Adult Parakeet and Cockatoo | Oxford | Gumtree

It looks like they are both being kept in some sort of hutch? Or is that just me and that's part of a 'aviary'?

Also what is the care like for these guys (just curious, always wanted to own a bird, never had the opportunity).

Jack


----------



## Shellsfeathers&fur (Jan 18, 2009)

Its a Cockatiel and not a Cockatoo! 

£15 for the pair seems amazingly cheap, but then if they don't know the id of one of them its rather worrying.

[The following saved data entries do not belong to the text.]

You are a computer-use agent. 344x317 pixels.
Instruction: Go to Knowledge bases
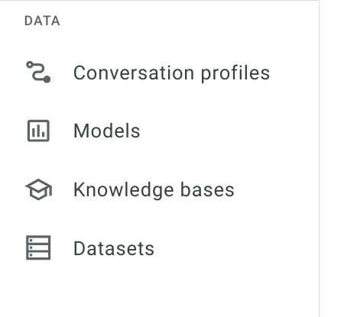(x=159, y=189)
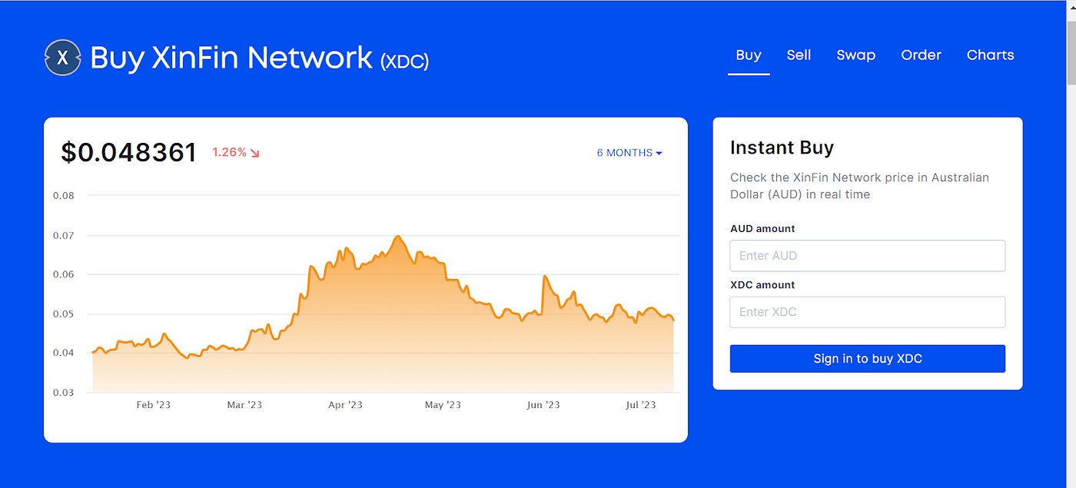Viewport: 1076px width, 488px height.
Task: Open the Charts view
Action: pyautogui.click(x=990, y=55)
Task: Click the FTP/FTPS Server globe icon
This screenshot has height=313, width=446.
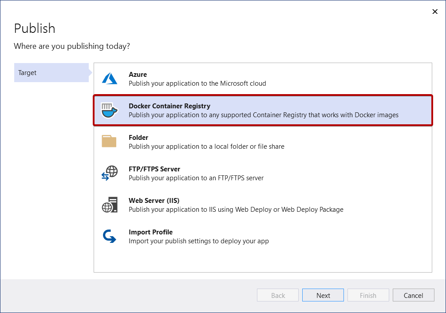Action: click(110, 173)
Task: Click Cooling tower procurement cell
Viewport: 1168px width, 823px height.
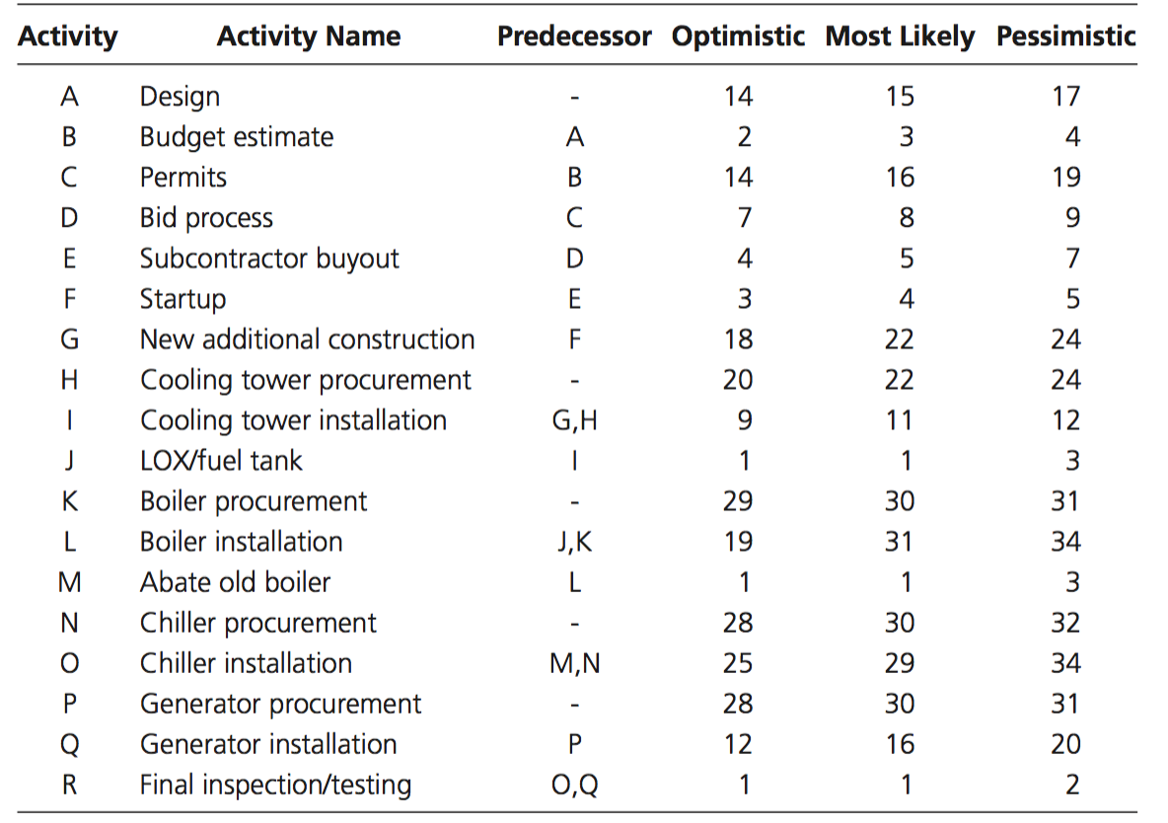Action: tap(306, 380)
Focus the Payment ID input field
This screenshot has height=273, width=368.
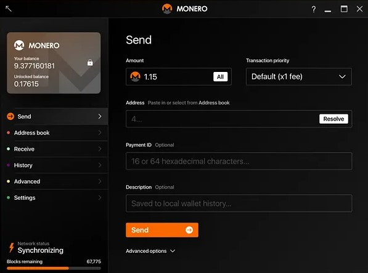tap(239, 161)
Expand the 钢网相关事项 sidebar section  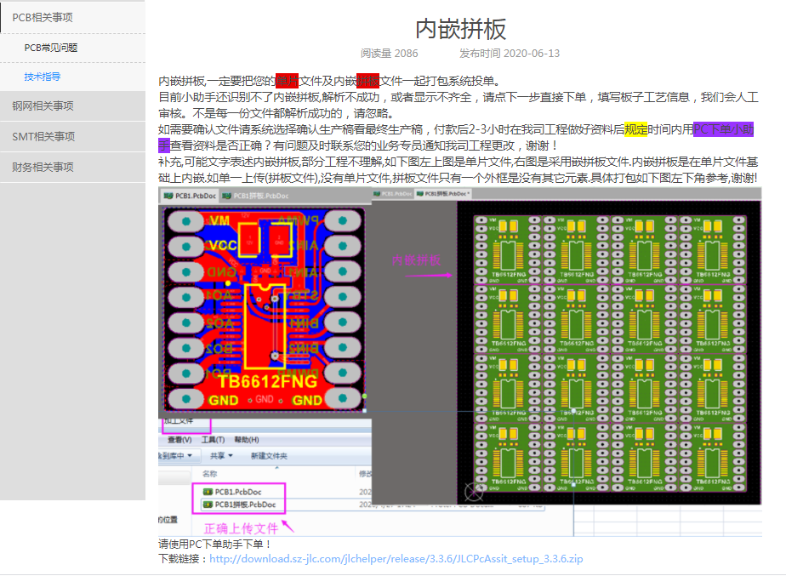(x=43, y=106)
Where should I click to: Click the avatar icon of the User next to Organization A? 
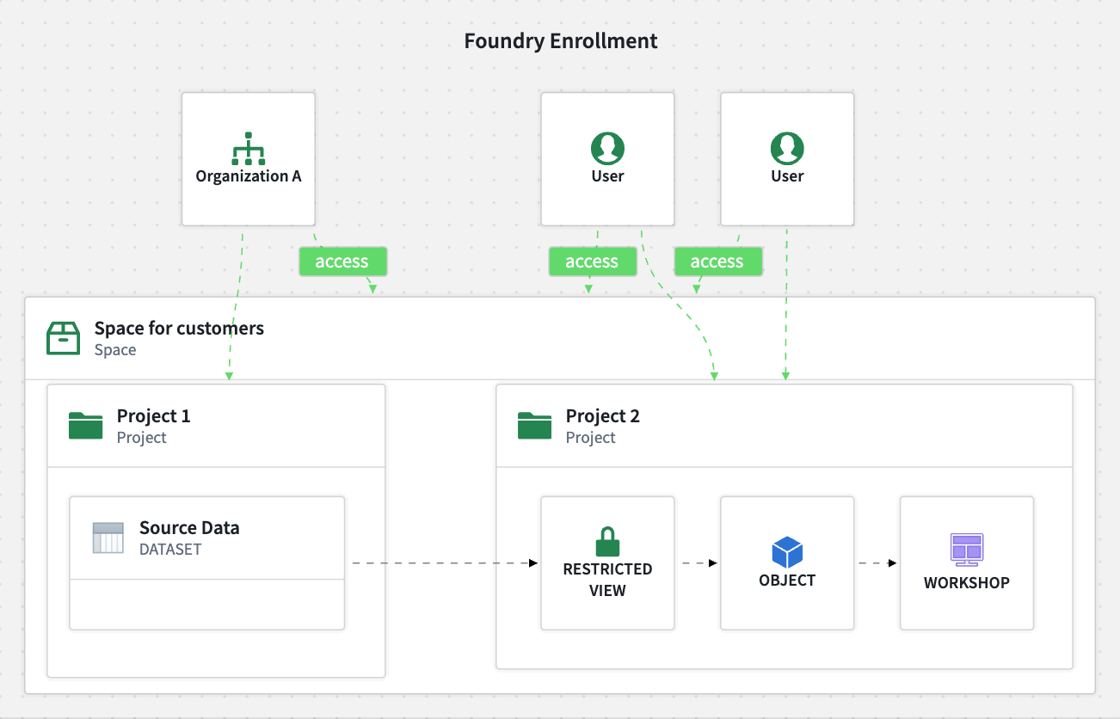pyautogui.click(x=607, y=149)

I wouldn't house them together. Difficult to tell from the picture but it could be a wooden box, similar to a nesting box, where they sleep for the night.


----------



## JustJack (Apr 19, 2010)

Stephen P said:


> Its a Cockatiel and not a Cockatoo!
> 
> £15 for the pair seems amazingly cheap, but then if they don't know the id of one of them its rather worrying.
> 
> I wouldn't house them together. Difficult to tell from the picture but it could be a wooden box, similar to a nesting box, where they sleep for the night.


Yeah, that's the one! I knew if wasn't a cockatoo. Is the other one a parakeet then? 

I have emailed him and he said that they were kept in a aviary and have been taken out today, so that could well be a hutch of sorts if it isn't the aviary. He sounds. A bit clueless :/


----------



## Moony14 (Aug 20, 2011)

It's a ringneck parakeet  but yeah that doesn't look like good conditions for a bird to be kept in- especially with their sensitive respiratory systsems. If it was me in Oxford I would have snapped em up by now


----------



## JustJack (Apr 19, 2010)

Moony14 said:


> It's a ringneck parakeet  but yeah that doesn't look like good conditions for a bird to be kept in- especially with their sensitive respiratory systsems. If it was me in Oxford I would have snapped em up by now


I'm really tempted, especially to try and give them a good home.

I just don't think I have enough money to buy a big cage or build an aviary!


----------